Because of the limited intervertebral space and illumination deficiency, the surgeon cannot operate with the assistant in the same surgical field. The vertebral body posterior free disc fragments or OPLL always cannot be removed completely due to the risk of injury to pachymeninx, the cord, or nerve root, even the vertebral artery. Traditional anterior surgery may have a high risk of incomplete decompression, limited visual exposure, and injury to the cord. In our series, the operative microscope could provide favorable lighting conditions and amplification for a deep narrow surgical field such as intervertebral space. The compression of the cord and nerve root could be entirely relieved by microsurgical techniques. Besides, bipolar coagulation is easier to stop bleeding from vertebral venous plexus under the microscope. No cord, nerve root, or vertebral artery injury was observed in our patients. Tearing dural mater was sutured under the microscope in one patient, and no cerebrospinal fluid leakage was found. Surgeons may face challenges of microscopic surgery, particularly regarding mastering hand-eye coordination, and also have a learning curve.
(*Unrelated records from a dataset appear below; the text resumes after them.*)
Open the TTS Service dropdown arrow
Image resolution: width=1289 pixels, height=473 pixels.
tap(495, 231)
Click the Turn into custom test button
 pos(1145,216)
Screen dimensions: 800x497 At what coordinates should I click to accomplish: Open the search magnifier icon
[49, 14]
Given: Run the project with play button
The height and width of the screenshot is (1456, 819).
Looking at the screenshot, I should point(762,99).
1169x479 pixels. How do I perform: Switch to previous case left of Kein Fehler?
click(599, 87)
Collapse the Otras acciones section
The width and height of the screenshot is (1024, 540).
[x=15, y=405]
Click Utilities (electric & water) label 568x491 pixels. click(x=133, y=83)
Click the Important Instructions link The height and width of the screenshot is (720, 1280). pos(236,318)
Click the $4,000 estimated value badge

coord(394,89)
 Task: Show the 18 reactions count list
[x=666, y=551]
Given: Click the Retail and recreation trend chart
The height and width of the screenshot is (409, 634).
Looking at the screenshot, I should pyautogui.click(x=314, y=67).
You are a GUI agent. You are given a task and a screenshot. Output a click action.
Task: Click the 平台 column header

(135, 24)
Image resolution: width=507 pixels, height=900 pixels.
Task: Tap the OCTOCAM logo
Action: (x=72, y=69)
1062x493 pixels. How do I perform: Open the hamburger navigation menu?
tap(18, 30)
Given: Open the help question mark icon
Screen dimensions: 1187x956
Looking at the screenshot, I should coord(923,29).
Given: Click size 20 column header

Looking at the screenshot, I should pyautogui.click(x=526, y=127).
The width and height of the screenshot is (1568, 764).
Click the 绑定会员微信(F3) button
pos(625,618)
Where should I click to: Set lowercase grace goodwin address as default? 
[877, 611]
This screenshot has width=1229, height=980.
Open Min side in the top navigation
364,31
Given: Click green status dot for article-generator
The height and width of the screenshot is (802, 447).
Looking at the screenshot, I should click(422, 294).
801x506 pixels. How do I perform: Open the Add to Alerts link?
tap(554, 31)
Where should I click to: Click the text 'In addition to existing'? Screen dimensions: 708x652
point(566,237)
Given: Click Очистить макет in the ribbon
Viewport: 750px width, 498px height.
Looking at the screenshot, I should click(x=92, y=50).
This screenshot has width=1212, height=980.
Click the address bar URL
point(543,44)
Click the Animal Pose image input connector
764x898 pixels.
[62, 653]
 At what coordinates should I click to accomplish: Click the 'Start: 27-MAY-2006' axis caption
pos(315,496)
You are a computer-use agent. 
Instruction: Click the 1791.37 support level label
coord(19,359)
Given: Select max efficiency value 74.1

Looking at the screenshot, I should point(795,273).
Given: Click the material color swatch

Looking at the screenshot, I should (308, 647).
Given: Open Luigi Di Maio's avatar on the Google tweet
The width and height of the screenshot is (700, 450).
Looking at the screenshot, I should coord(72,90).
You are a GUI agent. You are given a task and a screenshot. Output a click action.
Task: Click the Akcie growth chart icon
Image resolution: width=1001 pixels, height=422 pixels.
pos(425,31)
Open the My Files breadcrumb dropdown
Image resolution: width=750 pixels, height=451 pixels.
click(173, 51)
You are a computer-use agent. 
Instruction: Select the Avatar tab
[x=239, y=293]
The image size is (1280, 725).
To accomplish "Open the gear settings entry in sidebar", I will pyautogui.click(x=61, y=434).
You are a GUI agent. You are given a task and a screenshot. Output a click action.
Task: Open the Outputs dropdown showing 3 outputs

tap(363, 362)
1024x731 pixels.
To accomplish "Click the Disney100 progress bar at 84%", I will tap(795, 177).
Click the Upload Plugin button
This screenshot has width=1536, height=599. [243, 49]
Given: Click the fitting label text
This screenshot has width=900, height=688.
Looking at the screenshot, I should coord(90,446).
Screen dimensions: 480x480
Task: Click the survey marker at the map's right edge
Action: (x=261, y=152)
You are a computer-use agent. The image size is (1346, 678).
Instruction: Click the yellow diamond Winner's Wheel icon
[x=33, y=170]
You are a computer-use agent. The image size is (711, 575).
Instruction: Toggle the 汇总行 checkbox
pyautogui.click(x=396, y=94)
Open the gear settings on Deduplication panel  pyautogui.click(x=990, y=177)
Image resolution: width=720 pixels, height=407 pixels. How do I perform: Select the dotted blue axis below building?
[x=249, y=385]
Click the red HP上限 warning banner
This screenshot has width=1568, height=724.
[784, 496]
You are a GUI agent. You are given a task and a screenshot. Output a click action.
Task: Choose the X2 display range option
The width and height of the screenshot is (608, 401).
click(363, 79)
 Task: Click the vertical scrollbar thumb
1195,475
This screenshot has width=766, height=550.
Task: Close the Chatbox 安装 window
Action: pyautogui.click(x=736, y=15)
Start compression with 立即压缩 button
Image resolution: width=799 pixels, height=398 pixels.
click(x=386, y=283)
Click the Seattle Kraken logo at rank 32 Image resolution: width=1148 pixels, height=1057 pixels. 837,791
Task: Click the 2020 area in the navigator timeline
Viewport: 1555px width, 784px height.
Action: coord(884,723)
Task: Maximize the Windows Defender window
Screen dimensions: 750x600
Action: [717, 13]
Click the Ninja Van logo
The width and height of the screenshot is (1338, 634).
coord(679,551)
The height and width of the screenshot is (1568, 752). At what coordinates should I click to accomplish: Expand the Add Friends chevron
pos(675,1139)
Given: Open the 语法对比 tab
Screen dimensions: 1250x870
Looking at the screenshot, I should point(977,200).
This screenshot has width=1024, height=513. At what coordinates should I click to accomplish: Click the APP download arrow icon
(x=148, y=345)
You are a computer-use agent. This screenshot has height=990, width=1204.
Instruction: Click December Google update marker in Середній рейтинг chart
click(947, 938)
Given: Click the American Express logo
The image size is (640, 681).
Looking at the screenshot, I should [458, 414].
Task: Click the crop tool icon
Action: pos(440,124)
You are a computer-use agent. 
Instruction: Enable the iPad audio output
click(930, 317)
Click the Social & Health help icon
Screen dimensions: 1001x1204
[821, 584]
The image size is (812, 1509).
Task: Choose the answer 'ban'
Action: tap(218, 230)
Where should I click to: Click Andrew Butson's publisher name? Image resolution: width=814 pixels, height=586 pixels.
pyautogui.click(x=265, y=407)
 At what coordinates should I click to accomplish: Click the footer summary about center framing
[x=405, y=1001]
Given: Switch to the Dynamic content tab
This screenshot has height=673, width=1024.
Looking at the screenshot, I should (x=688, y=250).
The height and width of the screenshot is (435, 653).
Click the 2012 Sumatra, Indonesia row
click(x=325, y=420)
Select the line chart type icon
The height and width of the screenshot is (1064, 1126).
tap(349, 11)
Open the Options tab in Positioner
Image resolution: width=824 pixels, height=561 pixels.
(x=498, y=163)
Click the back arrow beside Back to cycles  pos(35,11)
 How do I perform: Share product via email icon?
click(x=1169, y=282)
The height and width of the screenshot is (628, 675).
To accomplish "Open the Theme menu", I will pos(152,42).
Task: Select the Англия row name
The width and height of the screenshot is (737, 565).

The major limitation of this study is the fact that it was not a randomized controlled trial, with a small number of patients, with rather short-term following up. So the result is not established. However, this study may indicate that anterior and posterior decompression could sufficiently achieve together and that the pincer mechanism could be resolved by the anterior approach microscopic surgery.

5. Conclusion

This retrospective study indicates that anterior decompression and fusion under microscopic surgery could achieve sufficiently anterior and posterior decompression for patients with the pincer mechanism in cervical spondylotic myelopathy. This minimally invasive technique may have potential advantages and may provide an alternative surgical option. Nevertheless, further large-size studies are required to clarify the efficacy and safety of this anterior approach procedure, to compare with posterior approach decompression surgery.

Data Availability

The data used to support the findings of this study are available from the corresponding author upon request.

Conflicts of Interest

The authors declare that there are no conflicts of interest regarding the publication of this paper.